Advanced Linux Routing – VRFs

Linux has been a first class networking citizen for quite a long time now. Every system running a Linux kernel out of the box has at least three routing tables and is supporting multiple mechanisms for advanced routing features – from policy based routing (PBR), to VRFs(-lite), and network namespaces (NetNS). Each of these provide different levels of separation and features, with PBR being the oldest one and VRFs the most recent addition (starting with Kernel 4.3).

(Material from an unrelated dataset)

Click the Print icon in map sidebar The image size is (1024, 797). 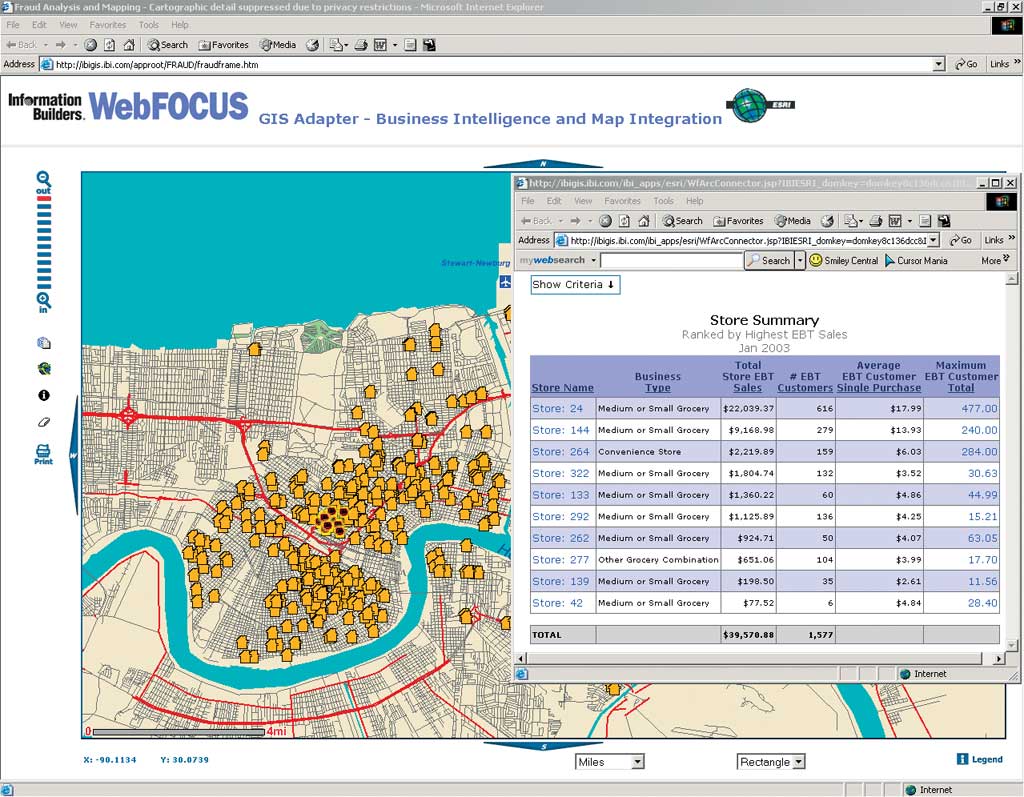click(43, 454)

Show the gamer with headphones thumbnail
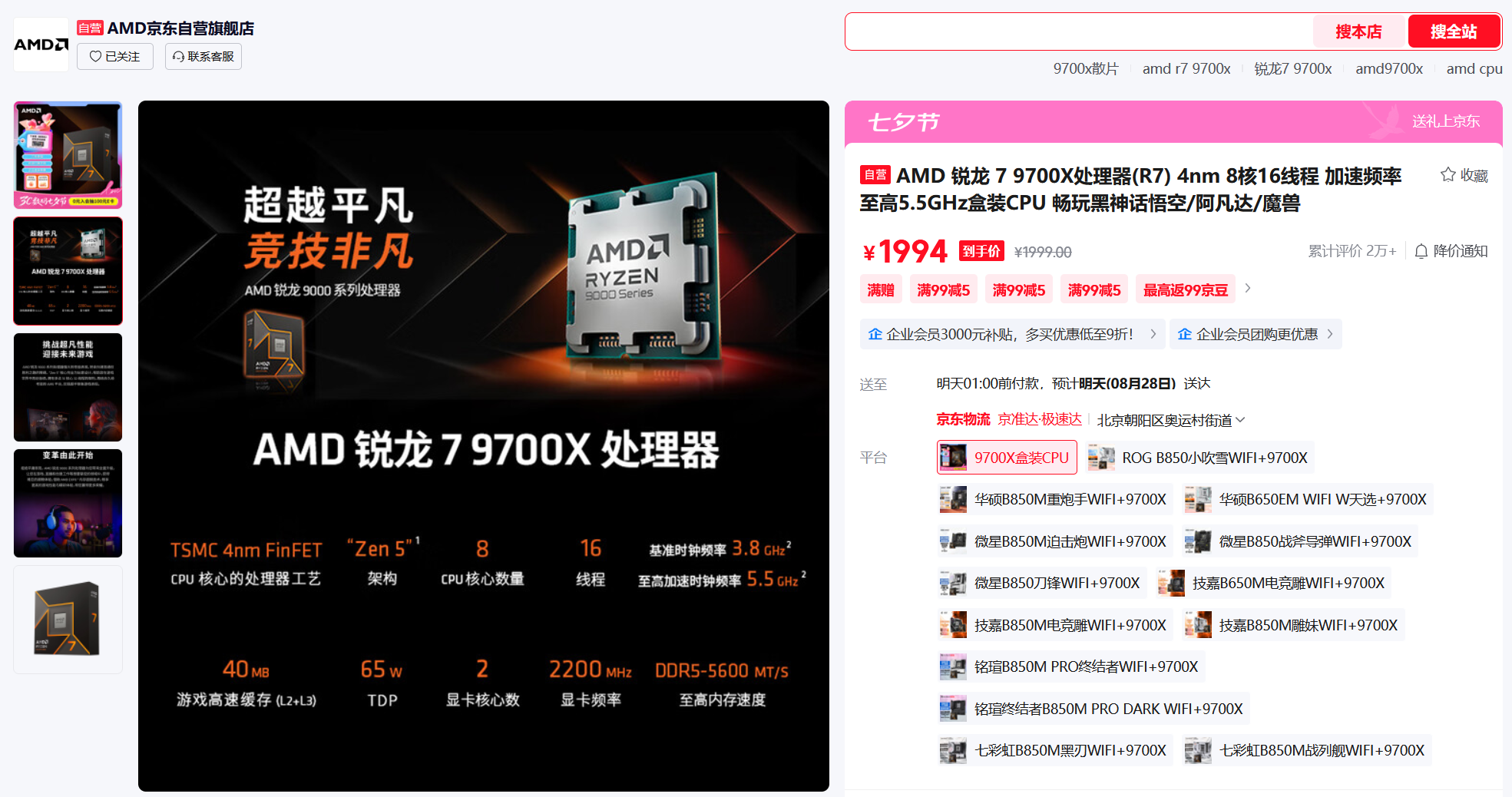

This article is the third part of the Linux Routing series and will provide an overview on Virtual Routing and Forwarding (VRFs) and its applications. The first post in the series about Linux Routing Fundamentals covers the basics and plumbings of Linux routing tables, what happens when an IP packet is sent from or through a Linux box, and how to figure out why. The second post on Policy-based routing covers the concepts and plumbing of PBR on Linux. Both are a good read if you don’t feel familiar with these topics and provide knowledge about corner stones referenced here.

Virtual Routing and Forwarding

Virtual Routing and Forwarding (VRF) is another mighty feature of the Linux network stack and has been added more recently, compared to PBR. It has been introduced in steps in Kernel version 4.3 – 4.8 and I’d consider it mature since v4.9, which has been around for quite a while.

VRFs are a concept long known from networking hardware and provide independent routing instances and therefore Layer 3 separation. This means that the same prefixes can be used in different VRFs and they don’t overlap or interact with each other.

But wait, Linux had different routing tables before already, right? Yes, correct, and VRFs are using different routing tables, with each VRF mapping to exactly one routing table. The difference is that any given interface is associated to exactly one VRF, and traffic arriving on an interface in VRF A will never reach VRF B, unless explicitly configured (route leaking). By default all interfaces of a Linux system (in the same NetNS) are part of the main VRF, which does not need special configuration.

This is a less strict separation than Network Namespaces, as they provide separation on Layer 1 – one interface can only be in one NetNS, which can have its own set of VRFs and PBR rules.

Common use cases for VRFs are separate connections to an Out-of-band management network, L3-VPNs (usually in combination with MPLS), or separation between an internal network and the Internet.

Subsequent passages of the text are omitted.